How to spot ATM skimmers

How to spot ATM skimmers

(WSFA/CONSUMER REPORTS) - Criminals have made off with as much as 3 billion dollars worldwide using devices that skim important information from credit and debit cards.

The use of skimmers at ATMs has exploded -- more than 5 times higher last year than the year before.

Mary Marichak had no idea crucial financial information was copied from her debit card when she swiped it at an ATM recently. The first sign of trouble --
her debit card was rejected when she tried to pay for gas.  She recalls  "So I ran home to check my account and realized that money was missing from my account and then the lightbulb went off that something weird had happened."

A police detective said the thieves used a skimmer to copy the card information and a tiny camera to record you typing in your PIN number.

Nikhil Hutheesing with Consumer Reports says "Most commonly the criminals remove the devices and then use the information to create a duplicate debit card that they can then use to drain your account."

Covering the PIN pad as you type is one way to thwart this scheme.

Now, there's a new type of skimming device that doesn't use a camera at all. It's a fake card reader that fits snugly over the real one you often find in stores. First it reads your card information and when you type in your PIN.

Detective James Lilla says "The PIN number is extracted and stored in the PIN pad overlay."

Hutheesing adds, "This type of point-of-sale skimmer is usually attached with double-sided tape. So if you can tug it loose, don't use it. And be sure to report it to store management."

This tangle of elastic bands is another type of skimmer but you wouldn't be able to spot it as it is placed deep inside a gas pump.

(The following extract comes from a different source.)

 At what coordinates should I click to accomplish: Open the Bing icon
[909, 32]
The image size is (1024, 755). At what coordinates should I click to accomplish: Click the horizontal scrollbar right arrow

Increasingly, ATMs are also being compromised by devices called deep-insert skimmers – that can't be detected from the outside but that steal your information just the same.

Detective Lilla says, "The bad guys will insert a skimmer way deep into the mouth of the ATM, so as a customer you will never see it."

Chip cards with their improved security features are safer to use but only if just the chip end is inserted into the card reader.

One of your best protections is to constantly monitor your bank accounts online for suspicious activity, as Mary did, and report any concerns immediately to the financial institution's fraud department.

Mary got all of her money back from the credit union.